Après avoir tourbillonné un instant, la foule éperdue alla, par instinct, se jeter dans les rangs de la garde nationale du Marais et du faubourg Saint Antoine.
La garde nationale ouvrit ses rangs, et recueillit les fugitifs ; le vent avait poussé la fumée de son côté, de sorte qu'elle n'avait rien vu, et qu'elle croyait que toute cette multitude était poussée par la peur seulement.
Quand la fumée se dissipa, elle vit, avec terreur, la terre tachée de sang et jonchée de morts !
En ce moment, un aide de camp arrivait au galop, et donnait ordre à la garde nationale du faubourg Saint-Antoine et du Marais de marcher devant elle, de balayer la place, afin d'opérer sa jonction avec les deux autres troupes.
Mais elle, au contraire, mit en joue l'aide de camp et les cavaliers que poursuivaient la foule.
Aide de camp et cavaliers reculèrent devant les baïonnettes patriotiques.
Tout ce qui avait fui de ce côté y trouva une inébranlable protection.
En un instant, le Champ-de-Mars fut évacué ; il n'y resta que les corps des hommes, des femmes et des enfants, tués ou blessés par cette terrible décharge de la garde soldée, et ceux des malheureux fugitifs sabrés par les dragons ou écrasés par les chevaux.
Et, cependant, au milieu de ce carnage, sans s'effrayer de la chute des morts, des cris des blessés, sous les décharges de la fusillade, à la bouche des canons, les patriotes recueillaient les cahiers de la pétition, qui, de même que les hommes avaient trouvé un refuge dans les rangs de la garde nationale du Marais et du faubourg Saint-Antoine, trouvèrent, eux, selon toute probabilité, un asile dans la maison de Santerre.
Qui avait donné l'ordre de tirer ? Personne ne le sut ; c'est un de ces mystères historiques qui restent inexpliqués malgré les plus consciencieuses investigations. Ni le chevaleresque La Fayette, ni l'honnête Bailly n'aimaient le sang, et ce sang, d'ailleurs, les a poursuivis jusqu'à la mort.

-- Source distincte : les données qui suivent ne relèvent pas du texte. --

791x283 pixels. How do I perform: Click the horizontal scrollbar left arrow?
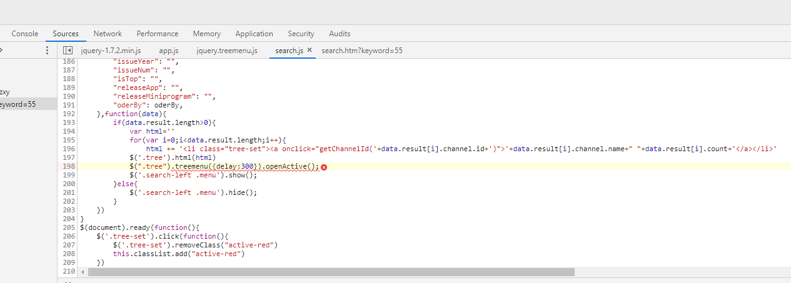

Leur popularité s'y noya le jour même.
Combien de victimes restèrent sur le champ du carnage ? On l'ignore ; car les uns diminuèrent ce nombre, pour atténuer la responsabilité du maire et du commandant général ; les autres l'augmentèrent, pour grandir la colère du peuple.
La nuit venue, on jeta les cadavres dans la Seine ; la Seine, complice aveugle, les roula vers l'océan ; l'océan les engloutit.
Mais en vain Bailly et La Fayette furent-ils, non seulement absous mais encore félicités par l'Assemblée ; en vain les journaux constitutionnels appelèrent-ils cette action le triomphe de la loi ; ce triomphe fut flétri comme méritent de l'être toutes ces désastreuses journées où le pouvoir tue sans combattre. Le peuple, qui donne aux choses leur véritable nom, appela ce prétendu triomphe : le massacre du Champ-de-Mars.